Exploratory data analysis (EDA) is a crucial step in the analytical process, offering a profound understanding of our data and revealing hidden insights.
Exploratory data analysis (EDA) allows us to go beyond mere numbers and variables and develop a deep connection with our data. EDA is akin to conducting “night science,” where we embark on a journey of exploration without predefined hypotheses, enabling us to stumble upon fascinating discoveries that can shape our research trajectory. By engaging in EDA, we break free from assumptions and gain a comprehensive understanding of our data, setting the stage for impactful analysis.
EDA empowers us to make better decisions throughout the analytical process. It provides us with the necessary knowledge to select appropriate statistical techniques, identify potential biases or outliers, and choose the most relevant variables for analysis. By investing time in EDA, we lay a solid foundation that allows us to extract meaningful insights and draw accurate conclusions. However, it is important to strike a balance and approach EDA with intention. While it is tempting to delve into endless exploratory analyses, we must remember that EDA serves as a means to an end. It offers a preliminary understanding of our data and helps us identify key areas of interest. By focusing on extracting actionable insights, we can ensure that EDA drives our analysis forward and leads to informed decision-making.
In this blog post, we will take a step-by-step journey into the world of EDA in R. We will explore the art of understanding, visualizing, and exploring data to unlock its full potential. Together, we will discover the transformative power of EDA, gaining the tools and knowledge to conduct impactful analysis and make informed decisions based on a deep understanding of our data.

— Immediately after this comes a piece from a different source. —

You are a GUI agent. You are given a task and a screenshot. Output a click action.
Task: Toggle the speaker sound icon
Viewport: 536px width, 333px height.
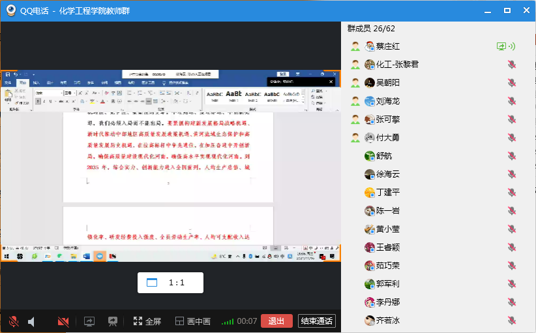click(31, 321)
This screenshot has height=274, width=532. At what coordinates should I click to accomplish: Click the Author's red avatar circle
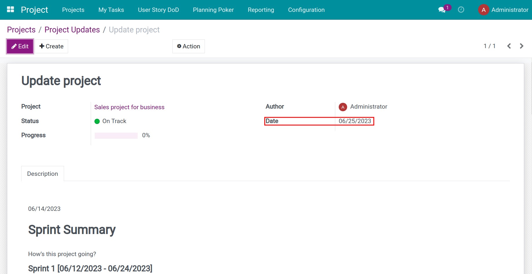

For detailed instructions on importing data into R, you can refer to this blog post. If you have any questions as a beginner, you can also check out the Twitter thread I wrote addressing common queries.
The following techniques provide a starting point for EDA on continuous variables. It’s important to customize and combine them based on your specific data and research goals. As you gain more experience, you can explore additional methods and advanced visualizations to uncover further insights in your data.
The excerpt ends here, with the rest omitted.